(Set task): Continue the passage on Indigenous representation on Australian juries, picking up right after its final sentence.

(Selection):
------------------------------------

Professor Jill Hunter and researcher Sharleigh Crittenden said gender and class barriers had always existed in the jury system and their research was aimed at increasing participation from Indigenous people in the justice system.

“Indigenous political disenfranchisement caused Indigenous presence on the electoral roll (and so on the jury roll or list) to be a work-in-progress taking (and continuing to take) decades. Non-enrolment on the electoral roll is a significant factor in the absence of Indigenous,” they wrote.

“Australians from jury pools, jury panels, and jury rooms. But there are also other major pressure points within jury legislation—as well as beyond it—that contribute to this diminished jury franchise,” according to “Barriers to Indigenous representation on juries,” published by the Australasian Institute of Judicial Administration (pdf).

Tony McAvoy, barrister of Frederick Jordan Chambers and a member of The Voice referendum working group, said the lack of Indigenous jurors was more acute during the trial of Senior Constable Zachary Rolfe and the fatal shooting of 19-year-old Kumanjayi Walker.

“That trial was conducted before a jury that did not include a single Aboriginal person. That fact attracted some media attention when the jury was sworn in and a lot more attention when a not guilty verdict was returned,” he wrote in his Foreword to the report.

“For my own part, there can be no justification that permits a First Nations person in the Northern Territory to be tried before an all-white jury.”

------------------------------------

(Stored records):
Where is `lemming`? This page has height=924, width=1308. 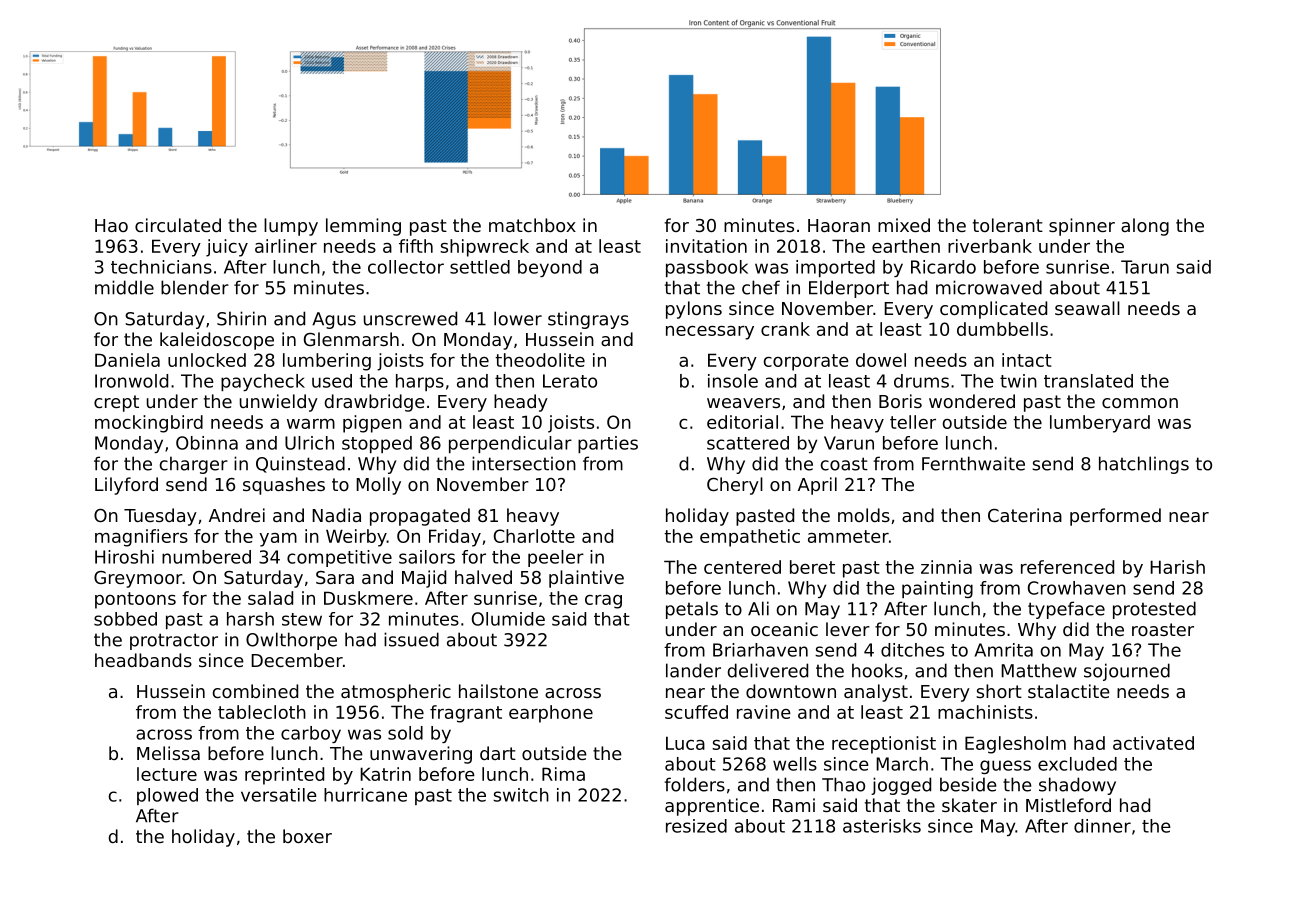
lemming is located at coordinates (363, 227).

------------------------------------

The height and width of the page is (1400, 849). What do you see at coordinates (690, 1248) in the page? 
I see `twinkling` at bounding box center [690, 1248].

------------------------------------

(In response):
Justice Jenny Blokland of the Supreme Court of the Northern Territory said the “lack of reform” to the court system could not continue.

The Concept of Mixed Juries

The researchers drew on the concept of “jury de medietate linguae” used by Western legal jurisdictions to manage “complex tensions between minority populations and the majority.”

“The jury de medietate originally entitled Jews in medieval England to special mixed juries made up half of Jews and half of Englishmen. After Jews were expelled from England in 1290, foreign merchants were granted the right to special juries comprised ‘one half … of Denizens, and the other half of Aliens,’” the authors wrote.

The concept has been practiced in Ireland, North America, New Zealand, and Australia—the practice was abolished in Australia in the early 20th century.

“[Aboriginal Australians] currently remain under-represented on the electoral roll and, due to their over-representation in the criminal justice system, they are likely to be disproportionally disqualified by legislative provisions limiting eligibility for jury service for those with a criminal history,” the authors wrote.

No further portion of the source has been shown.